Man kann dem Alten nur gerecht werden, indem man ihm etwas radikal Neues entgegenstellt.
Im Zuge der notwendigen energetischen Sanierung eines kleinen Siedlerhäuschen aus den 50er Jahren ergab sich der Anlass, die "heimeligen" Zimmer um einen offenen architektonschen Raum zu erweitern. Hiermit wurde nicht nur funktional ein notwendiger Gästebereich im Hanggeschoss geschaffen, sondern auch dem alten Haus eine neue Raumqualität hinzugefügt. Als Erweiterung des Wohnens entstand im Erdgeschoss ein Salon, ein Raum, der einen Kommunikations- und Empfangsraum jenseits einer festgelegten Funktion bildet.
Das alte Haus wurde mit sorgfältigen Details weitgehend in seinem Charakter erhalten, alle Baumassnahmen wie die gesamte energetische Sanierung der Gebäudehülle (Isolation von Dach, Wänden (16 cm Mineralwolle), isolierverglasten Holzfenstern und Türen, Erneuerung der Heizungsanlage und Elektrik) entsprechen neusten Energiestandards, ohne die ursprüngliche Erscheinung zu entstellen. Farb- und Materalwahl, bis hin zu den gewählten Putzstrukturen sind bewusst und präzise im Geist der Zeit der Erstellung des Gebäudes gewählt.
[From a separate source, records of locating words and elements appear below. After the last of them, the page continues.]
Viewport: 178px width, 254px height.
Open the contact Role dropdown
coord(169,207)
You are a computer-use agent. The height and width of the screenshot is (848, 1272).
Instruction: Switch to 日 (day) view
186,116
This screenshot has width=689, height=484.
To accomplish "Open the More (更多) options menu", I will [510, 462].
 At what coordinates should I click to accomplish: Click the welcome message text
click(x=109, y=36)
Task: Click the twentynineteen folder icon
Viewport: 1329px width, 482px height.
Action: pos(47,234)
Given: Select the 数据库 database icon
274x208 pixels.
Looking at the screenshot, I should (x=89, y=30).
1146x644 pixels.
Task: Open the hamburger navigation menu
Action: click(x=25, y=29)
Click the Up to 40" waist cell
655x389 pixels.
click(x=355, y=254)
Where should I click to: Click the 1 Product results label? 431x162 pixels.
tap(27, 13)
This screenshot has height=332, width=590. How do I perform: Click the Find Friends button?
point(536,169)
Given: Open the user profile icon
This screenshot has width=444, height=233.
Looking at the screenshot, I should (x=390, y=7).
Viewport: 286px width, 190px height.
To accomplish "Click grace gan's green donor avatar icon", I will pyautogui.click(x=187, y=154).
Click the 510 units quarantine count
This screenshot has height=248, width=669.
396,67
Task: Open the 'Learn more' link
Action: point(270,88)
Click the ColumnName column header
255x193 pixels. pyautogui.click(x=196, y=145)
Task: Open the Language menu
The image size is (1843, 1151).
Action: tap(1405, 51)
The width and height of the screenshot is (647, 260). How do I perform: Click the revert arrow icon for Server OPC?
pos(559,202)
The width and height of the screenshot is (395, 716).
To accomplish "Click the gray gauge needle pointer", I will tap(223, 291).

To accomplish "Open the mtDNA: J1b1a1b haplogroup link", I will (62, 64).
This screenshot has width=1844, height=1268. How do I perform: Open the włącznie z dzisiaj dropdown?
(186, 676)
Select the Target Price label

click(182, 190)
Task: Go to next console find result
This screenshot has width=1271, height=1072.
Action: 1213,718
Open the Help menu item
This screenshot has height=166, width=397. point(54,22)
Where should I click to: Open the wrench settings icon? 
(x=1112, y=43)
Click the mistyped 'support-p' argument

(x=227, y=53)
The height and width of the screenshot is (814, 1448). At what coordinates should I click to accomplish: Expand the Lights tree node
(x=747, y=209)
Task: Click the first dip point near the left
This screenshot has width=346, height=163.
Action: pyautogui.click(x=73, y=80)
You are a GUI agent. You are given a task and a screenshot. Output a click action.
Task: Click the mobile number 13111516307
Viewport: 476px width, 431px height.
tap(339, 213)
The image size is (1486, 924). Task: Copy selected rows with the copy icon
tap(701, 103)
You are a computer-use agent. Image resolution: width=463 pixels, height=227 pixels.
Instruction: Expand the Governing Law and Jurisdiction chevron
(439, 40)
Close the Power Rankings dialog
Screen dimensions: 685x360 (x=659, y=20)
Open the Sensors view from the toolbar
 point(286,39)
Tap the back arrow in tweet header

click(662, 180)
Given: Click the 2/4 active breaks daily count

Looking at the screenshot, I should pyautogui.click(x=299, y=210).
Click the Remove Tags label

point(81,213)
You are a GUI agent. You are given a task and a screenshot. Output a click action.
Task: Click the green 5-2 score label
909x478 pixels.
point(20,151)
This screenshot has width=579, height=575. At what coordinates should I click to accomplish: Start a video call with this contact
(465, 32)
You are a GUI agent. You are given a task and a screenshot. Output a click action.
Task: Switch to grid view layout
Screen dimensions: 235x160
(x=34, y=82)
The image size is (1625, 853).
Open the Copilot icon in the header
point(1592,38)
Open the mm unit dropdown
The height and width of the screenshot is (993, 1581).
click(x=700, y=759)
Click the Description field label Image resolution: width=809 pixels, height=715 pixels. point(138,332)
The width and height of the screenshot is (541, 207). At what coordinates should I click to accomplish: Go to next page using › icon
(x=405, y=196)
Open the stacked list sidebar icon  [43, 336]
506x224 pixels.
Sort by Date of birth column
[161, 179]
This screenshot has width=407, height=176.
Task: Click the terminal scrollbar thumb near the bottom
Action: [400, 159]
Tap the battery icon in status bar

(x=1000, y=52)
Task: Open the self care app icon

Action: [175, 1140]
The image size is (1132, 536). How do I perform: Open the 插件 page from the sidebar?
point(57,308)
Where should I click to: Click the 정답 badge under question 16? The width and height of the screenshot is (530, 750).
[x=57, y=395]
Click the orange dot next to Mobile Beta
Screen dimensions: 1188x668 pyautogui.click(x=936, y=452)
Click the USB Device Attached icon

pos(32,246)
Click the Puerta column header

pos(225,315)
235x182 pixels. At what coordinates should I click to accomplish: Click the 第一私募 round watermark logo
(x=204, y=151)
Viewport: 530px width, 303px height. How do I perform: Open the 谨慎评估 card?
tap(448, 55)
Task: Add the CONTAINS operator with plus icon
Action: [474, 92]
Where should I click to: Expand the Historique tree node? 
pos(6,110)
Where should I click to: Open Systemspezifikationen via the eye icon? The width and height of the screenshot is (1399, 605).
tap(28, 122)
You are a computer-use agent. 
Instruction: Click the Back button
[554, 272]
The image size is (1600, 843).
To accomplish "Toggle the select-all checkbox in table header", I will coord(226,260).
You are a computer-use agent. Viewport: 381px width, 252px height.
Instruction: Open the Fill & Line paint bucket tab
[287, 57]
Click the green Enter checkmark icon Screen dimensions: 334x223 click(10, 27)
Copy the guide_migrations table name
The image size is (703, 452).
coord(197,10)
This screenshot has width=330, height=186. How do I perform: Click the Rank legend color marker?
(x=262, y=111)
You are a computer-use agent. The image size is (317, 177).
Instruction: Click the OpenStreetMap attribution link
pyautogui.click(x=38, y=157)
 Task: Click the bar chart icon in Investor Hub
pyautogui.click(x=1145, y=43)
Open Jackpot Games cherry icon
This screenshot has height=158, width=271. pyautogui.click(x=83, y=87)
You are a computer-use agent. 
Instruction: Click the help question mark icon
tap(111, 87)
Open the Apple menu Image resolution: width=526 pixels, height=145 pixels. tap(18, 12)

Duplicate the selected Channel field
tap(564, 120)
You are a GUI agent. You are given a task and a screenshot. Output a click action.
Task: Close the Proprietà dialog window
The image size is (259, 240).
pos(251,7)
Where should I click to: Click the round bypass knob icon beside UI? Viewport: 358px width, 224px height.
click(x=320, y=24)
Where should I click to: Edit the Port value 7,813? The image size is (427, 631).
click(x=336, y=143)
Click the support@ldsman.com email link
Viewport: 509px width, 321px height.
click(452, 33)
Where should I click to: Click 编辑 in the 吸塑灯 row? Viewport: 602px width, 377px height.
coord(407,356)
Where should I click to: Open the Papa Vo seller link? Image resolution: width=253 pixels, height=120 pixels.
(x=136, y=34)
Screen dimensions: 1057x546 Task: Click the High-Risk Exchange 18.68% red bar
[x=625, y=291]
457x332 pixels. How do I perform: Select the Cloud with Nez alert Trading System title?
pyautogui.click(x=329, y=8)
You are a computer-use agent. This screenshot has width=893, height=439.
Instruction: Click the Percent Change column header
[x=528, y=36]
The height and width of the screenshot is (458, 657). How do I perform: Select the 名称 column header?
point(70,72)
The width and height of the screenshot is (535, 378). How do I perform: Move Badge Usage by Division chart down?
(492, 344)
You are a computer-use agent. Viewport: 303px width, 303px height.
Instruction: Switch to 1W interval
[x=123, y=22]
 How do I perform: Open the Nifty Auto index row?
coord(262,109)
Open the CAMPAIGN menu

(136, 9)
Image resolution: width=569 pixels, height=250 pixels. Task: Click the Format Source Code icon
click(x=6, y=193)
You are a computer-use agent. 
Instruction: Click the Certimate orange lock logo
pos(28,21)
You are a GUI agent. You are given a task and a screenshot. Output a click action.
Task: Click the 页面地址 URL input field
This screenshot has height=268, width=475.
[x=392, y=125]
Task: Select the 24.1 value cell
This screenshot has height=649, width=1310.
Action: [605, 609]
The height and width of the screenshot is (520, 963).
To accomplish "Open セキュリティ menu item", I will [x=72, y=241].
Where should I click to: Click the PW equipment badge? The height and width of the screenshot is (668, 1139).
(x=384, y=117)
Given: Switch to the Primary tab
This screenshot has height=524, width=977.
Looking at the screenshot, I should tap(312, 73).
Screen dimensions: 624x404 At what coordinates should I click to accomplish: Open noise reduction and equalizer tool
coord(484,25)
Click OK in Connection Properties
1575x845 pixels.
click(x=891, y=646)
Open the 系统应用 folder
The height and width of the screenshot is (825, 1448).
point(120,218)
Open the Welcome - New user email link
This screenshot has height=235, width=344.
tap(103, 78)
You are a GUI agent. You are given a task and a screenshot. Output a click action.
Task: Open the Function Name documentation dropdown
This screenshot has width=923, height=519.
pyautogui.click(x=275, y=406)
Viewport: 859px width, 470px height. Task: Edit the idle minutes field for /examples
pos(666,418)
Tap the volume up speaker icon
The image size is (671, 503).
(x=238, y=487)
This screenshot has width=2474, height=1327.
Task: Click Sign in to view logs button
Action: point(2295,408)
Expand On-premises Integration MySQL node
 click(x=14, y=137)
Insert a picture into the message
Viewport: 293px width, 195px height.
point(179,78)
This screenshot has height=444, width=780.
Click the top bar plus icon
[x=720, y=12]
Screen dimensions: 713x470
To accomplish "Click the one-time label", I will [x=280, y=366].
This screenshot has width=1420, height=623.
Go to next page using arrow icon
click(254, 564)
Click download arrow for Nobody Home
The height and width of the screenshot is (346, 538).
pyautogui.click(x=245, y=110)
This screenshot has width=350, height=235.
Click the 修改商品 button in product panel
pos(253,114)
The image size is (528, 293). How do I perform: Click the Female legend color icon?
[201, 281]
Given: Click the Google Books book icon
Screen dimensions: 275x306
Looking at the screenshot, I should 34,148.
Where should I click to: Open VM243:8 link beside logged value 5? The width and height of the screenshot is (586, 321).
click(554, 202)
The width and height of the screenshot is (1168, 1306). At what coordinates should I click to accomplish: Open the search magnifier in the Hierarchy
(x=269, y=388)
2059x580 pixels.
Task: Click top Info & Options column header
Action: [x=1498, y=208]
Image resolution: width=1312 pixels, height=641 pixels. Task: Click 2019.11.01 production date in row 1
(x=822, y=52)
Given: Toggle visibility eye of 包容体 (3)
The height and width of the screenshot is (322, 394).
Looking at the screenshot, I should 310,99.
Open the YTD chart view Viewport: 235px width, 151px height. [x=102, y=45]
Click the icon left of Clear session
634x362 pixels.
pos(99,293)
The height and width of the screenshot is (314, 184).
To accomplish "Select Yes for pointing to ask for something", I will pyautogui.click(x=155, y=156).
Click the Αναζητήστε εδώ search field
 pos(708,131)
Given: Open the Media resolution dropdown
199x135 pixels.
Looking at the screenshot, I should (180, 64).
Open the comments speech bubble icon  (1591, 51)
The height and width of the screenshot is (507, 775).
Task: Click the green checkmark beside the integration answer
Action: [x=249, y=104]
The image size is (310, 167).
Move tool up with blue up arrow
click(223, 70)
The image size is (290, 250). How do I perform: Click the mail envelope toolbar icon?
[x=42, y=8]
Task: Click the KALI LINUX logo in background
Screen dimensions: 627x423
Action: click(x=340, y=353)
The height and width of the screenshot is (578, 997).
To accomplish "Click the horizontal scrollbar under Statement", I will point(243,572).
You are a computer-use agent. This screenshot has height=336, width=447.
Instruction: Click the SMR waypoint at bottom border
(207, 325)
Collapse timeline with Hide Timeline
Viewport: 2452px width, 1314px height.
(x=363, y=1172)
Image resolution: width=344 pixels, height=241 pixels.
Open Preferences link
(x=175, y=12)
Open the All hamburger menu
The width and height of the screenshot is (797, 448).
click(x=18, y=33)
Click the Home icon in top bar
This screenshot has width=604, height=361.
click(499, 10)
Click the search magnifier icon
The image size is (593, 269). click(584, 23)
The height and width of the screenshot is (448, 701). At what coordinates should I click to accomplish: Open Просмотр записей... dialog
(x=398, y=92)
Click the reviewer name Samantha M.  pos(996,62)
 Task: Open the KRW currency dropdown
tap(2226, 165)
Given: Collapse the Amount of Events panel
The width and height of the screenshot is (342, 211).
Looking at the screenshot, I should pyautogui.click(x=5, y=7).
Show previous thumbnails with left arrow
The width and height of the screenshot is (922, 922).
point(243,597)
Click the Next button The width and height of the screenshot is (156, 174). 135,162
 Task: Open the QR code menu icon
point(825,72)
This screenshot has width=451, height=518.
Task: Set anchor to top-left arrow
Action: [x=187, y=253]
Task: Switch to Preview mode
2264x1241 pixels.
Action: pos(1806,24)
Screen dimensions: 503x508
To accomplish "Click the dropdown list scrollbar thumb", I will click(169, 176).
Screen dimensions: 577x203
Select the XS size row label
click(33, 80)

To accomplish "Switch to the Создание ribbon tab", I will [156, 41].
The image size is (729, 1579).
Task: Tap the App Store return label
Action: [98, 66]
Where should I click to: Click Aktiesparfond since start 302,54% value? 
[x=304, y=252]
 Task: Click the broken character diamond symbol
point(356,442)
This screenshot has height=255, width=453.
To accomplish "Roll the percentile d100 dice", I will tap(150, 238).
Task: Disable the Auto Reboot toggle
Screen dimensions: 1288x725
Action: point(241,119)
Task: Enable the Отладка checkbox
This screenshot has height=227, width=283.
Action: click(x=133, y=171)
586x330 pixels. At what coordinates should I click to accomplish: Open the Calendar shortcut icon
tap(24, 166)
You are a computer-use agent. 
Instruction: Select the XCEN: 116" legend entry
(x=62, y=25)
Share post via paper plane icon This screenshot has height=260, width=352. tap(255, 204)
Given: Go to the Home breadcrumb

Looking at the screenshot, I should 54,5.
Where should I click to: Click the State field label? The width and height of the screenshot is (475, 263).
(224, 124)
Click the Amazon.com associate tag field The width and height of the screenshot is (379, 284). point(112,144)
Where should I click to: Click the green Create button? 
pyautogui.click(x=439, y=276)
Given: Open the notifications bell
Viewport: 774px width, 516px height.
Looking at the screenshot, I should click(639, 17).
Ganz anders der Anbau. Er ist Teil der energetischen Sanierung des Altbaus, da er die Funktion der Wärmedämmung einer der vier Aussenfassaden des Altbaus übernimmt. Mit optimaler Dämmung (20 cm WDVS und dreifach verglasten Fenstern) bessert er darüberhinaus in der Gesamtbilanz den Energiestandard des Altbaus auf, so dass auch dort eine Qualität nach KfW 70 über die ENEV hinaus erzielt wird. Im gleichen Sinne stellt er ergänzend eine Aufwertung des räumlichen Gefüges des Altbaus dar. Das offene Raumkonzept bildet nicht nur vertikale Bezüge zwischen dem Hang- und Erdgeschoss aus, sondern schafft eine offene und kommunikative Beziehung zwischen Innen und Aussen. Die Farb- und Materialwahl harmoniert mit der des Altbaus, obwohl keine der Farben wiederholt wird. Schwarzrote Töne und Sichtbetonflächen der Aussenfassade kontrastieren den beige und weiss gestrichenen Altbau aussen, Sichtbeton- und glattgeputzte weisse oder mintgrüne Wandflächen die grob abgeriebenen Putzflächen innen.
Insgesamt entsteht eine durch den Anbau eine zeitgenössische Ergänzung der einfachen, bescheidenen und gleichwohl respektablen Architektur der 50 Jahre, die diese in Ihrer Qualität erst augenscheinlich werden lässt und ihr eine zeitgenössischen Form und eine neue räumliche Qualität hinzufügt.